** START DATA LISTING **
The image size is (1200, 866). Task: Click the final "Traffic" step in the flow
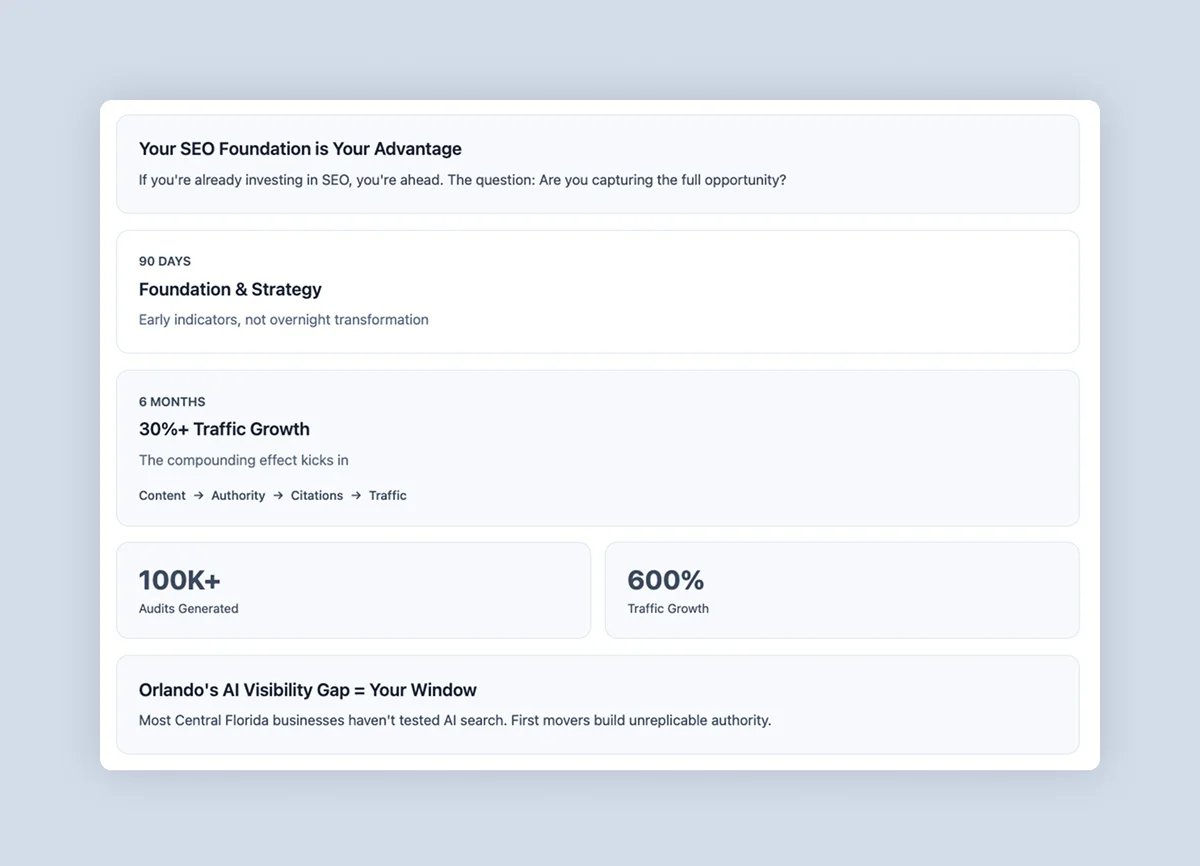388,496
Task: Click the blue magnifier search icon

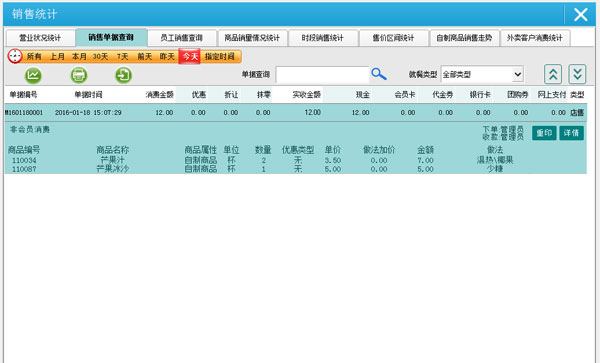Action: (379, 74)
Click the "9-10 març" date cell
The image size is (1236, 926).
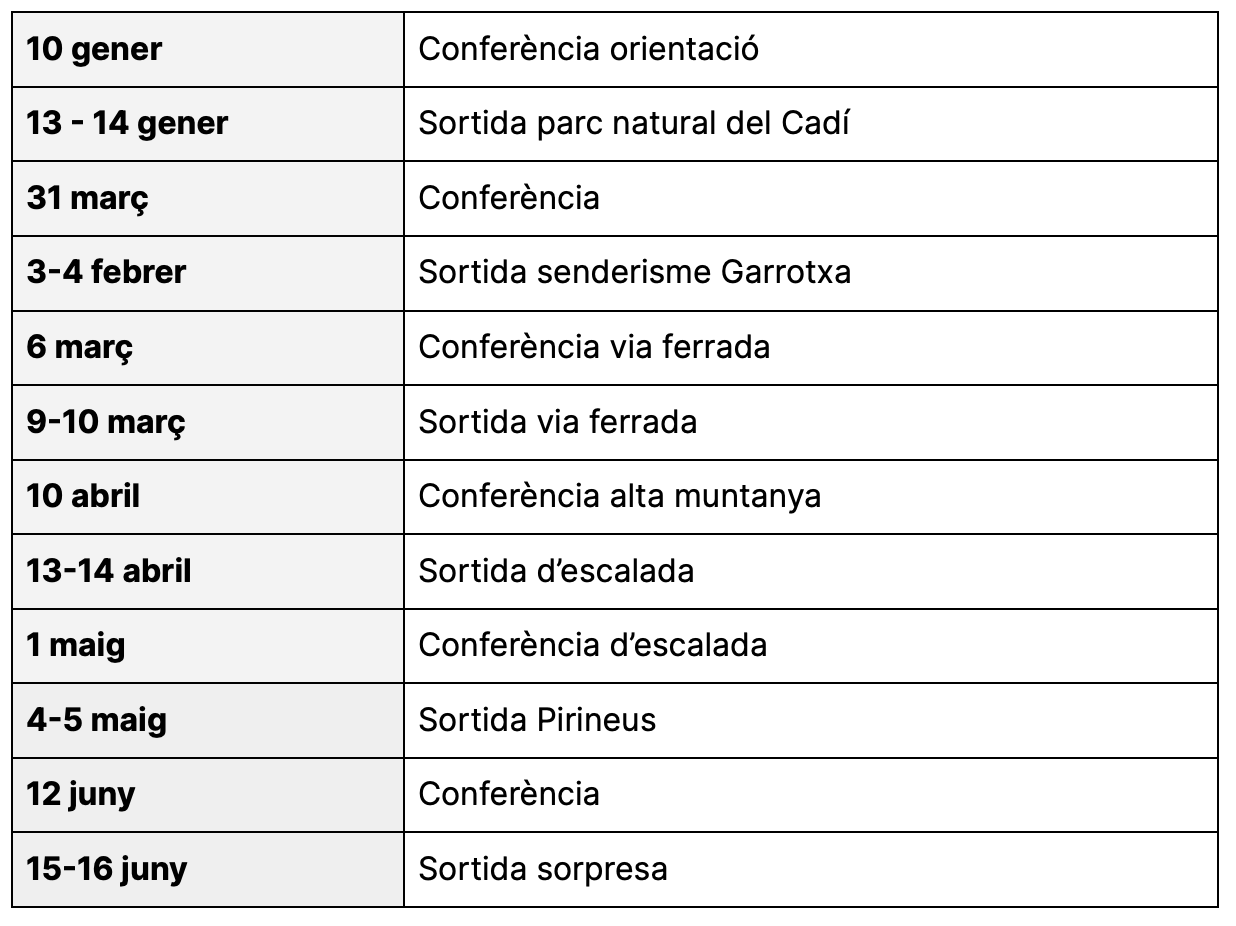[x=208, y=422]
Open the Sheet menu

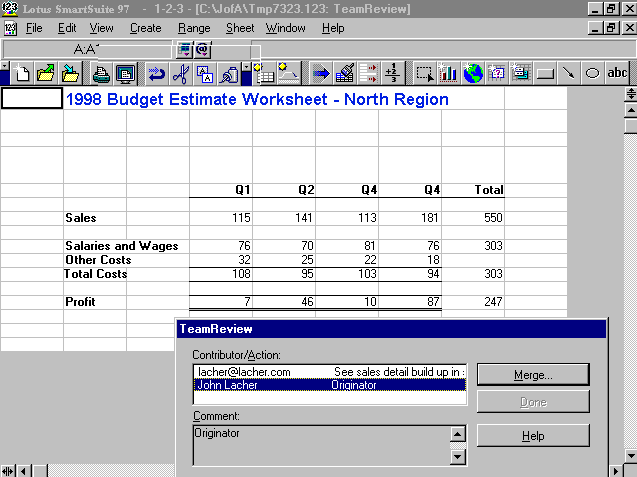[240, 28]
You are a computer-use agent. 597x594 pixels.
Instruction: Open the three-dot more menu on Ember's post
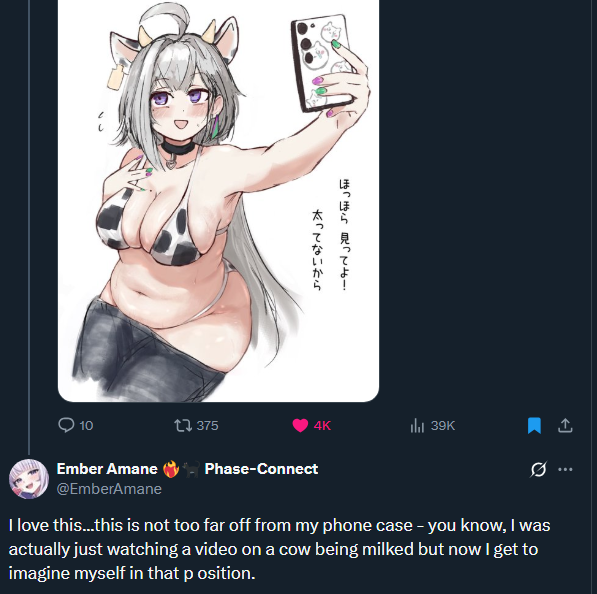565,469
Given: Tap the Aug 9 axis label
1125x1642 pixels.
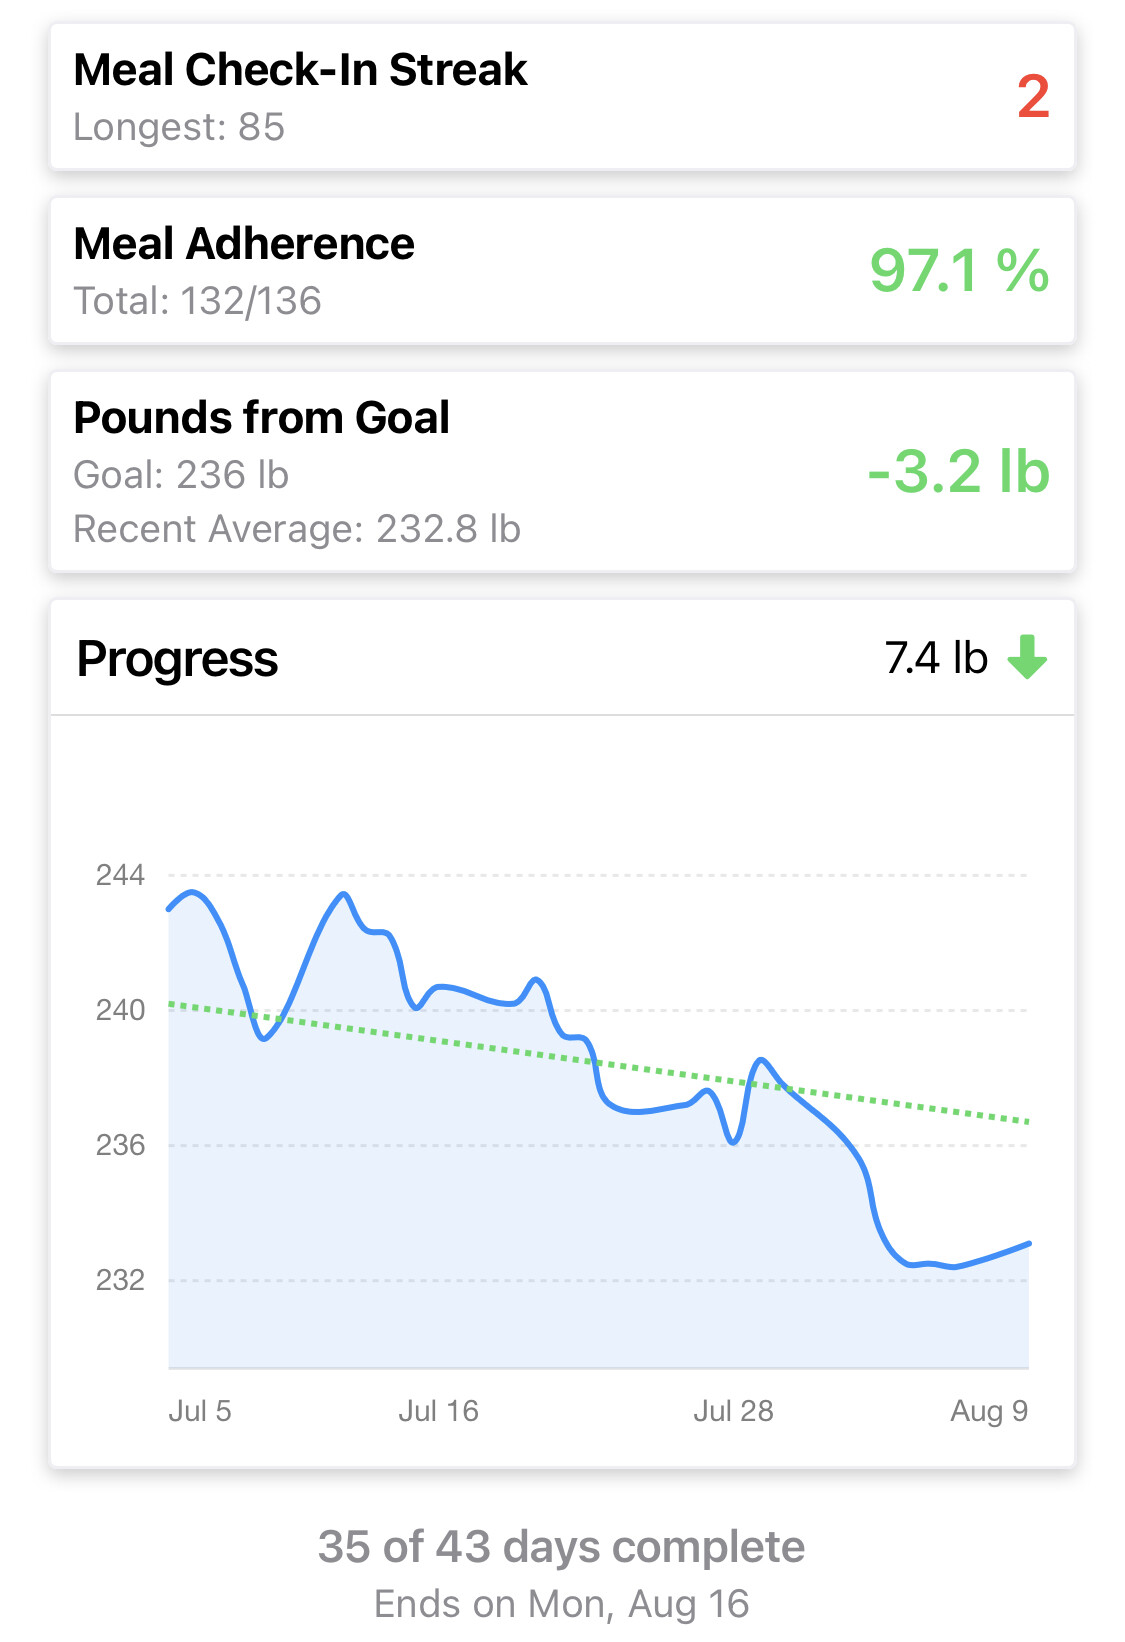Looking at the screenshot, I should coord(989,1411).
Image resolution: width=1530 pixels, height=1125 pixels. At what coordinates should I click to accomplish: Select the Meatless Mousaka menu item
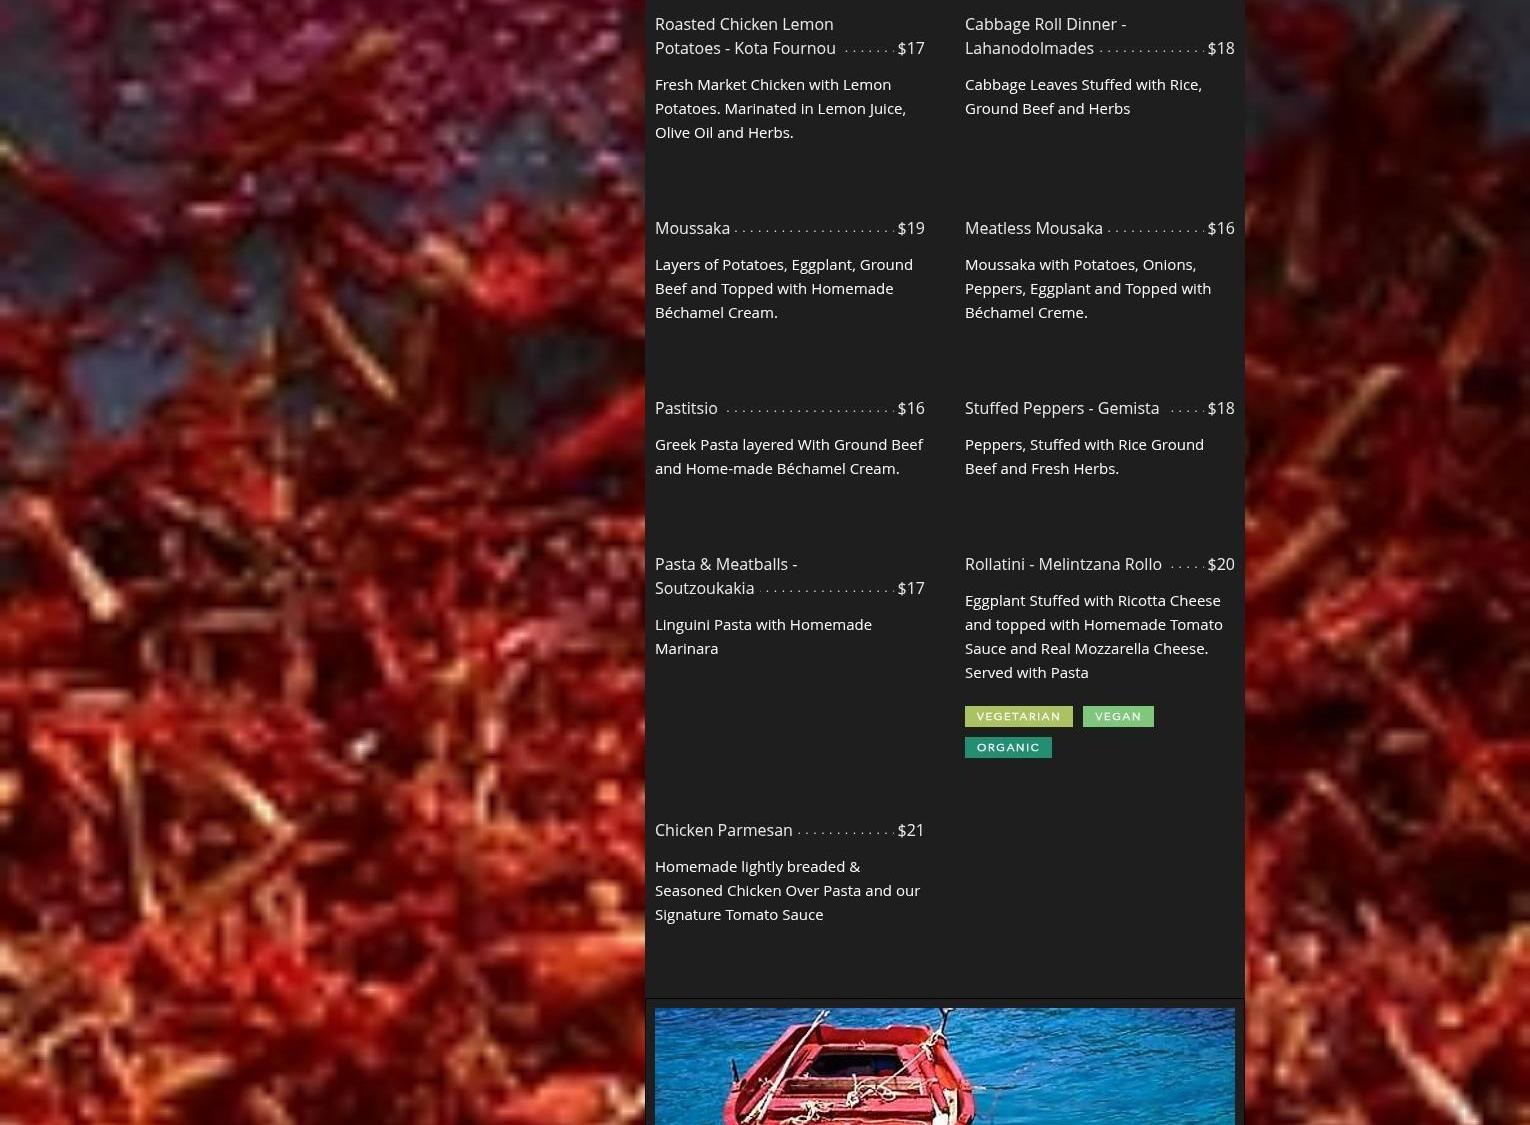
** END DATA LISTING **
*PROBLEM STATEMENT*: Pull out each line of the entries above that contains the word "menu", and list those lines in their original order.

*EXERCISE ANSWER*:
Open the Sheet menu
Instruction: Open the three-dot more menu on Ember's post
Image resolution: width=1530 pixels, height=1125 pixels. At what coordinates should I click to accomplish: Select the Meatless Mousaka menu item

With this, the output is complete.